Une minorité de chercheurs pensent que la sensibilité du système nerveux lié à la douleur dans la fibromyalgie est liée à une stimulation neuronale périphérique amorçant le processus de sensibilisation. Ceci est basé sur la recherche neurophysiologique traditionnelle, en particulier chez l’animal, chez lequel la stimulation périphérique initie la réponse à la douleur. Je crois que de plus en plus de chercheurs pensent que le cerveau et la moelle épinière ont le rôle principal dans la modulation des entrées sensorielles périphériques, et lorsque les neurones de la moelle épinière sont sensibilisés par un changement de modulation cérébrale, divers stimuli autrement non douloureux peuvent accéder au système nerveux lié à la douleur et provoquer des douleurs de fibromyalgie. Les mécanismes à l’origine de ces effets n’ont pas encore été complètement identifiés.

Conseiller en rhumatologie: Quelles sont les preuves de l’inflammation neurogène comme principal moteur de la fibromyalgie?

Le Dr Littlejohn: L’inflammation neurogène est une conséquence de la sensibilisation centrale qui caractérise la fibromyalgie. Je ne pense pas que ce soit un moteur principal de la sensibilisation. Je pense que cela contribue à bon nombre des caractéristiques de la fibromyalgie, telles qu’une sensibilité anormale, des douleurs dans les tissus mous, un gonflement périphérique, des dermatographies, des engourdissements et des picotements. L’inflammation neurogène contribue probablement également à certaines des caractéristiques centrales, telles que le dysfonctionnement cognitif, la fatigue et éventuellement les troubles du sommeil, mais ces questions nécessitent des recherches supplémentaires. Il est également impliqué dans la physiopathologie d’autres affections observées chez jusqu’à un tiers des patients atteints de fibromyalgie, telles que la migraine, les syndromes du côlon irritable et de la vessie et le syndrome des jambes sans repos. Ainsi, l’inflammation neurogène est probablement liée à de nombreuses caractéristiques périphériques et peut-être à de nombreuses caractéristiques centrales qui caractérisent la fibromyalgie. Il est entraîné par d’autres facteurs, en particulier ceux liés à l’activation de la réponse au stress. Des recherches supplémentaires sont nécessaires pour clarifier ces associations.

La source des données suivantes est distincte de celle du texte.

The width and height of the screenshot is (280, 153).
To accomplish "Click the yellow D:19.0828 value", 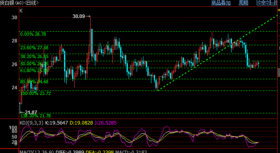I will point(81,123).
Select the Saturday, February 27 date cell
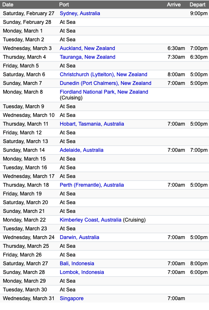This screenshot has height=310, width=209. tap(29, 13)
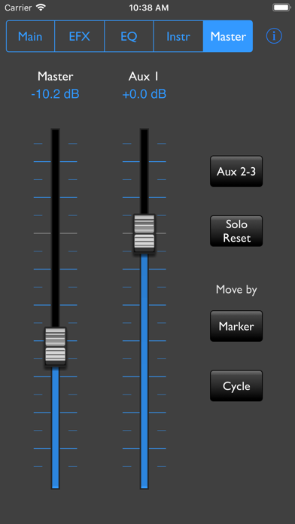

Conseiller en rhumatologie: Quelles sont les implications cliniques de l’hypothèse selon laquelle l’inflammation neurogène est un mécanisme clé de la fibromyalgie?

Dr Littlejohn: L’inflammation neurogène est un mécanisme clé qui contribue à de nombreuses caractéristiques cliniques de la fibromyalgie. Ainsi, si ce processus pouvait être régulé, de nombreux symptômes qui ont actuellement un impact élevé et sont difficiles à traiter pourraient être améliorés. Par exemple, il y a eu une approbation récente d’un anticorps monoclonal au peptide lié au gène pro-inflammatoire de la calcitonine pour une utilisation dans la migraine, une condition également caractérisée par une neuroinflammation. D’autres thérapies ciblées pour les composants de la neuroinflammation peuvent aider les symptômes de la fibromyalgie. Cependant, le ciblage de la neuroinflammation doit commencer au sommet en accordant une attention particulière aux facteurs qui déterminent la réponse au stress.

Cette interview a été légèrement modifiée pour plus de longueur et de clarté.